* [Exercise instructions]: Start to finish, retype the entries exactly while omitting the pictures.

* [Source data]:
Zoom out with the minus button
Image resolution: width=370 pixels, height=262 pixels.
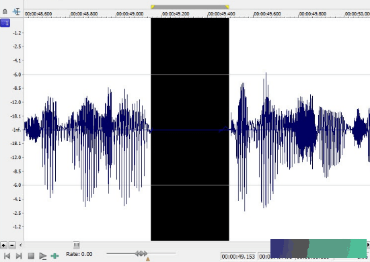pos(12,245)
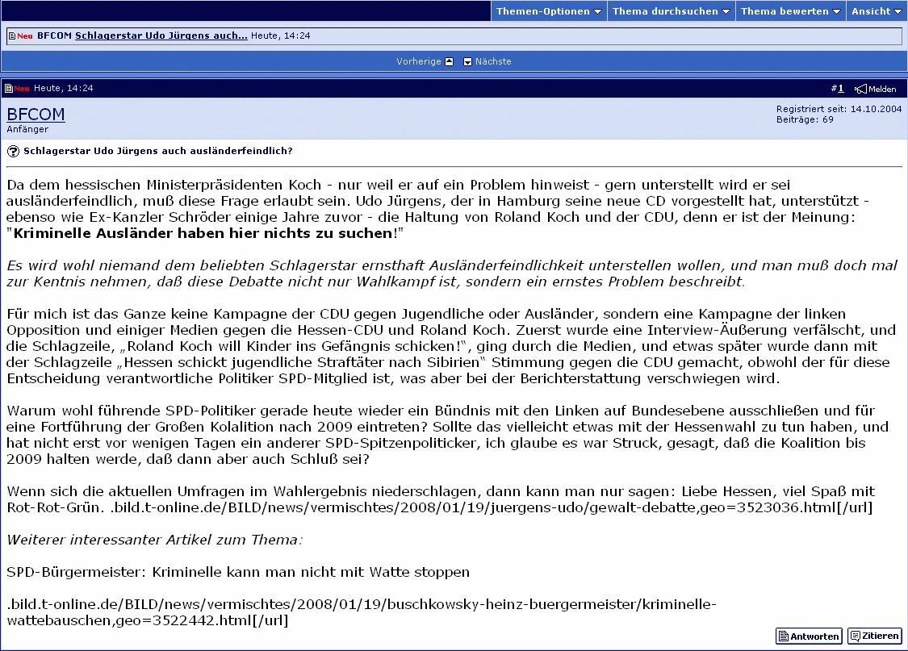Click the question mark icon by post title
Image resolution: width=908 pixels, height=651 pixels.
coord(14,151)
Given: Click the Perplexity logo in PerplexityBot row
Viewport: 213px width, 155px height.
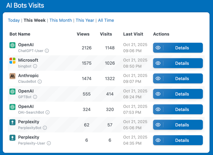Looking at the screenshot, I should click(x=12, y=122).
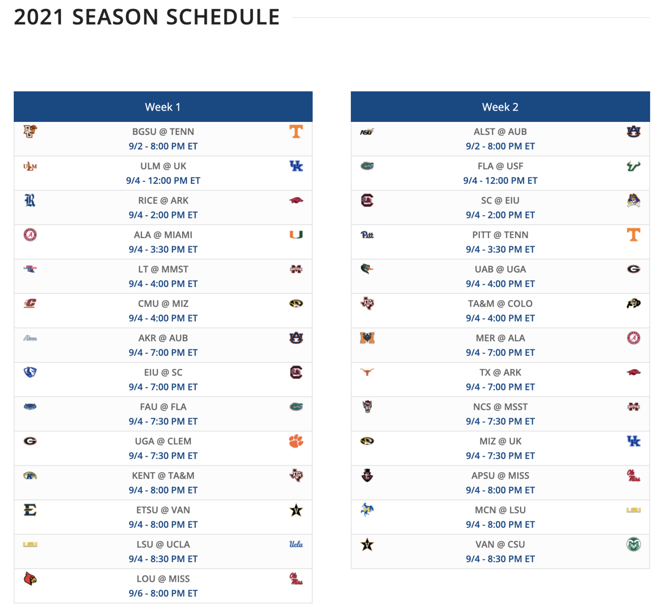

* [Solution for this problem]:
Zoom out with the minus button
Image resolution: width=370 pixels, height=262 pixels.
pos(12,245)
Click the question mark icon by post title
Image resolution: width=908 pixels, height=651 pixels.
coord(14,151)
Given: Click the Perplexity logo in PerplexityBot row
Viewport: 213px width, 155px height.
Looking at the screenshot, I should click(x=12, y=122).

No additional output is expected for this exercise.